Licences to grow marijuana at home soon to go up in smoke
Medical marijuana growers like Stephen Stairs will no longer be able to grow their own pot after March 31, 2014.
Published Sunday, September 29, 2013 5:11PM CST
Health Canada is about to change its rules around medical marijuana growers and some patients worry the new regulations could force them to buy their medicine on the street.
Steven Stairs has a licence to grow his own medical marijuana. He says he can produce it for about a dollar a gram.
Starting Tuesday, Health Canada will no longer issue licences for medical marijuana patients to grow pot at home and instead require them to buy from licenced private growers.
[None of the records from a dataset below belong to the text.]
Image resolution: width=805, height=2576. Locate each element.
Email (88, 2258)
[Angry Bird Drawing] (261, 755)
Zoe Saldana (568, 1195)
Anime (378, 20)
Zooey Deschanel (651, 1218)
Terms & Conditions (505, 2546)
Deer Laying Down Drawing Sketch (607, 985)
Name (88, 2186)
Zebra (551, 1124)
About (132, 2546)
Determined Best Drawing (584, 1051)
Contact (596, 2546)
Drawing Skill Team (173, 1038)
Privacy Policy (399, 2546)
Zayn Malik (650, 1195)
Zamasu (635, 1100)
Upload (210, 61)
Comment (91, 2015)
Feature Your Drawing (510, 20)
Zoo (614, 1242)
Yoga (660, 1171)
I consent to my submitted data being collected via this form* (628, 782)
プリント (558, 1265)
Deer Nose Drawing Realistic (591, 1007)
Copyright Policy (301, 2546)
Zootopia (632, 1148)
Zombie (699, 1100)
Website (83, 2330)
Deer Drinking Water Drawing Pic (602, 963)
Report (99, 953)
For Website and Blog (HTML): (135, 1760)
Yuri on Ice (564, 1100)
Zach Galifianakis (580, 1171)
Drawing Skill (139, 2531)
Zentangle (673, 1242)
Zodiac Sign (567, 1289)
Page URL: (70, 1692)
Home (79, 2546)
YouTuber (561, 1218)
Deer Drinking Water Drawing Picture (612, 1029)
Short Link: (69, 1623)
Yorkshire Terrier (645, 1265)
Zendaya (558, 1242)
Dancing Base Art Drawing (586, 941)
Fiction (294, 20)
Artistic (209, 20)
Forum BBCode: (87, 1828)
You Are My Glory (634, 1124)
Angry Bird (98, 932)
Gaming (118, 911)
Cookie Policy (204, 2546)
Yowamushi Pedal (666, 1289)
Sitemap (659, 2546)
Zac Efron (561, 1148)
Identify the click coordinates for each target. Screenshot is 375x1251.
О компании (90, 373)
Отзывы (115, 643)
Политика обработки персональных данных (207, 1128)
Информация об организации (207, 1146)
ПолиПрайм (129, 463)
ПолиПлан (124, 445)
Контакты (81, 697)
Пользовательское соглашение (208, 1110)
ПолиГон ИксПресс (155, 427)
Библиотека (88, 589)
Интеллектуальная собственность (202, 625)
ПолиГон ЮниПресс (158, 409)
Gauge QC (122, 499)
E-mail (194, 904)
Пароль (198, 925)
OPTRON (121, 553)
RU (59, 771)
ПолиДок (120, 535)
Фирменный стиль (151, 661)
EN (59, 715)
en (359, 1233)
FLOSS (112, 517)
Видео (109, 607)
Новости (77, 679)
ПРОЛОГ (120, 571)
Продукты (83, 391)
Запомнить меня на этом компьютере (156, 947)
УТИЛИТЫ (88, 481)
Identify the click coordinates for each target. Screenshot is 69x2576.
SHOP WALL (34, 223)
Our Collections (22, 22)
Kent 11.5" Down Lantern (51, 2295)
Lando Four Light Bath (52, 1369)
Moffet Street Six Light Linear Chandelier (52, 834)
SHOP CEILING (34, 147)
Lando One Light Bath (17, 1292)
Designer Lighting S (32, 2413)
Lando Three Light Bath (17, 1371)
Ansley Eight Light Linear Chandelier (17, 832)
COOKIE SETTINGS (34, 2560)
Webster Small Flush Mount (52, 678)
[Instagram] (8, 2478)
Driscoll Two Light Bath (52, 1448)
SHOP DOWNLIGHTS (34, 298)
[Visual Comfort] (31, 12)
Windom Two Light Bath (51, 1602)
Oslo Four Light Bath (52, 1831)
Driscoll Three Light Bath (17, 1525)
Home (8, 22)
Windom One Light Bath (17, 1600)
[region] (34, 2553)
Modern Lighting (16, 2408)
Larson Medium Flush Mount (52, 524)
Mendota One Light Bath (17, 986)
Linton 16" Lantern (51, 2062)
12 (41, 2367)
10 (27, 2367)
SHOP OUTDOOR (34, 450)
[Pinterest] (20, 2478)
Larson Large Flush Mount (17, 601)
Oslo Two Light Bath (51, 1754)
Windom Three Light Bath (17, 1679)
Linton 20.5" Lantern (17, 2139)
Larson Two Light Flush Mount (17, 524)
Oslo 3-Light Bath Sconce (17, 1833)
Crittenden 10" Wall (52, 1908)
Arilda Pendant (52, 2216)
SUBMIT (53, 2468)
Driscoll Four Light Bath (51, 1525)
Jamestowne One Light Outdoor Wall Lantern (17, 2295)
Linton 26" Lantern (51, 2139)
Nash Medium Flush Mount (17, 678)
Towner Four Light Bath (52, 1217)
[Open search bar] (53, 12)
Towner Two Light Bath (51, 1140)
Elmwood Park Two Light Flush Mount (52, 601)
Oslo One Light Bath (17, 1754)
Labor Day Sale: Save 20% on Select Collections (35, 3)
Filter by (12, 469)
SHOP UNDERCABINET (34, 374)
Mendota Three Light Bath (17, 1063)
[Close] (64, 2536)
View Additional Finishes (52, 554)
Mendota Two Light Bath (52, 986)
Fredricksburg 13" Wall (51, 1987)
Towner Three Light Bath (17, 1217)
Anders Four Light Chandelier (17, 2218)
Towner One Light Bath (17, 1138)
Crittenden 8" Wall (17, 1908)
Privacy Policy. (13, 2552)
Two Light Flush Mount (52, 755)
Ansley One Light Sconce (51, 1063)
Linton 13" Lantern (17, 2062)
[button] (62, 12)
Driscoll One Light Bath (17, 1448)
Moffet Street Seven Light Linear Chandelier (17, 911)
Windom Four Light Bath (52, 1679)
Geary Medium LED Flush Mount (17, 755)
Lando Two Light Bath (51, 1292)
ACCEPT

Stairs said these companies will charge much more for marijuana than it would cost him to provide it for himself.
"The federal government's not going to cover it through Pharmacare,” he said. “The provincial healthcare systems don't have money to pay for it."
Stairs and other home growers will see their licences to grow at home expire March 31, 2014. Federal government officials say home grow operations like Stairs' are a safety hazard and that marijuana from some of them is ending up in the hands of organized crime.
"The regulations will provide access to quality-controlled marihuana for medical purposes, produced under secure and sanitary conditions, to those Canadians who need it, while strengthening the safety of Canadian communities," said Health Canada in a statement.
Some drug reform advocates disagree.
“I retired as the Staff-Sargent in charge of homicide, major crime and the street crime unit, so I'm quite familiar with the drug trade,” said Bill Vandergraff, a member Law Enforcement Against Prohibition.
The new regulations will create more business for organized crime, said Vandergraff. “Many will attend to the black market, there's no question about that, because people will stop growing.”
Not everyone will dismantle their home grow operations, creating a new class of criminal, said Stairs. "You're really going to put people back in the position of having to grow illegally, jeopardizing their futures, their careers, their home life, their custody of their children, just their basic livelihood."
Health Canada argues the old program became open to abuse and grew too rapidly, from 500 growers in 2001 to over 30,000 today. Health Canada is sifting through applications to approve companies that will grow medical marijuana.